All peptides were synthesized manually by the solid-phase method using 9-fluorenylmethoxy carbonyl (Fmoc)-type chemistry, tert-butyloxycarbonyl side chain protection for Lys, and tert-butyl (tBu) for Tyr. Fmoc-Rink-4-methylbenzhydrylamine (MBHA) resin (0.64 mmol/g) was used as the solid support to obtain C-terminal peptide amides. Couplings of the Fmoc-amino acids (4 eq) were mediated by N-[1H-benzotriazol-1-yl) (dimethylamino)methylene]-N-methylmethanaminium hexafluorophosphate N-oxide (HBTU) (3.8 eq), 1-hydroxybenzotriazole (HOBt) (4 eq) and N,N-diisopropylethylamine (DIEA) (7.8 eq) in N,N-dimethylformamide (DMF) for 1 h and monitored by the ninhydrin test. The Fmoc group was removed by treating the resin with a mixture of piperidine-DMF (3:7 dilution ratio; two treatments of 2 and 10 min).
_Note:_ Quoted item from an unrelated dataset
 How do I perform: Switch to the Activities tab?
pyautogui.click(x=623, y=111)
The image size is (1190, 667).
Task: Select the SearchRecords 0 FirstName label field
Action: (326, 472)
Peptides were individually cleaved from the resin with trifluoroacetic acid (TFA)-H₂O-triisopropylsilane (95:2.5:2.5; 2 h). Following TFA evaporation and diethyl ether extraction, the crude peptides were dissolved in H₂O, lyophilized, and analyzed by high-performance liquid chromatography (HPLC; Dionex) performed at 1.0 ml/min using a Kromasil C₁₈ reverse-phase column (4.6 by 40 mm; 3.5 μM particle size). Linear gradients of 0.1% aqueous TFA and 0.1% TFA in CH₃CN were run from dilutions of 0.98:0.02 to 0:1 over 7 min, with UV detection at 220 nm. Peptides were obtained with 42 to 92% purity. Electrospray ionization mass spectrometry (ESI-MS; Bruker Daltonics) and matrix-assisted laser desorption ionization-time-of-flight (MALDI-TOF; Bruker) analysis were used to confirm peptide identity. Peptides were purified by a preparative HPLC equipped with an Ultrabase C₁₈ ODS2 column (7.8 by 250 mm; 5 μm particle size). Different linear gradients of 0.1% aqueous TFA and 0.1% TFA in CH₃CN were run at 3 ml/min. After the purification, peptides showed >95% HPLC purity.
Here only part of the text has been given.